RECORDS SHOWN:
· · · · · · ·
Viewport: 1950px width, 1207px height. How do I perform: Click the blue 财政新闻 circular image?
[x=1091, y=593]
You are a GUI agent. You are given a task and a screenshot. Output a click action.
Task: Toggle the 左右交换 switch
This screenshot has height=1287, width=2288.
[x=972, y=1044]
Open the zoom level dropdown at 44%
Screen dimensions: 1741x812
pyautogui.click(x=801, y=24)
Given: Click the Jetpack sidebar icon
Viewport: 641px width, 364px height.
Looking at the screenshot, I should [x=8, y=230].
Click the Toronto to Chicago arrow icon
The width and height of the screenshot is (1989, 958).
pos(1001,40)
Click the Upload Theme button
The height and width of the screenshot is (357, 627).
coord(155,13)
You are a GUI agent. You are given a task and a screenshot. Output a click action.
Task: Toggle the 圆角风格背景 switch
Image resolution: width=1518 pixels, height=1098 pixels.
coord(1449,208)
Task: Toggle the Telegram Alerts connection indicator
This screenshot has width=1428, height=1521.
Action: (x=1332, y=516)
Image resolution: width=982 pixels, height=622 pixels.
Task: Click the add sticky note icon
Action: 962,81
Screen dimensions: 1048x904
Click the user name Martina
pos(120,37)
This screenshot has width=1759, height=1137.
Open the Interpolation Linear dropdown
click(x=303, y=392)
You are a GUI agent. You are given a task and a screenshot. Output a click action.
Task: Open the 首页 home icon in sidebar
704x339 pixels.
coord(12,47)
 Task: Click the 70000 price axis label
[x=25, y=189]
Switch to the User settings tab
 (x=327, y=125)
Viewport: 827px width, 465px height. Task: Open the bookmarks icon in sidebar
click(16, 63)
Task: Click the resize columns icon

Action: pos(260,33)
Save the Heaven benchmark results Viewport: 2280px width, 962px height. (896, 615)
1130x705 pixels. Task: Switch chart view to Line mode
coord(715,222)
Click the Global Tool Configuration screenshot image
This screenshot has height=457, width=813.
· · · · · · ·
EXERCISE REQUIREMENTS:
Your answer must be the records above, repeated exactly.

SOLUTION:
Viewport: 1950px width, 1207px height. How do I perform: Click the blue 财政新闻 circular image?
[x=1091, y=593]
You are a GUI agent. You are given a task and a screenshot. Output a click action.
Task: Toggle the 左右交换 switch
This screenshot has height=1287, width=2288.
[x=972, y=1044]
Open the zoom level dropdown at 44%
Screen dimensions: 1741x812
pyautogui.click(x=801, y=24)
Given: Click the Jetpack sidebar icon
Viewport: 641px width, 364px height.
Looking at the screenshot, I should [x=8, y=230].
Click the Toronto to Chicago arrow icon
The width and height of the screenshot is (1989, 958).
pos(1001,40)
Click the Upload Theme button
The height and width of the screenshot is (357, 627).
coord(155,13)
You are a GUI agent. You are given a task and a screenshot. Output a click action.
Task: Toggle the 圆角风格背景 switch
Image resolution: width=1518 pixels, height=1098 pixels.
coord(1449,208)
Task: Toggle the Telegram Alerts connection indicator
This screenshot has width=1428, height=1521.
Action: (x=1332, y=516)
Image resolution: width=982 pixels, height=622 pixels.
Task: Click the add sticky note icon
Action: 962,81
Screen dimensions: 1048x904
Click the user name Martina
pos(120,37)
This screenshot has width=1759, height=1137.
Open the Interpolation Linear dropdown
click(x=303, y=392)
You are a GUI agent. You are given a task and a screenshot. Output a click action.
Task: Open the 首页 home icon in sidebar
704x339 pixels.
coord(12,47)
 Task: Click the 70000 price axis label
[x=25, y=189]
Switch to the User settings tab
 (x=327, y=125)
Viewport: 827px width, 465px height. Task: Open the bookmarks icon in sidebar
click(16, 63)
Task: Click the resize columns icon

Action: pos(260,33)
Save the Heaven benchmark results Viewport: 2280px width, 962px height. (896, 615)
1130x705 pixels. Task: Switch chart view to Line mode
coord(715,222)
Click the Global Tool Configuration screenshot image
This screenshot has height=457, width=813.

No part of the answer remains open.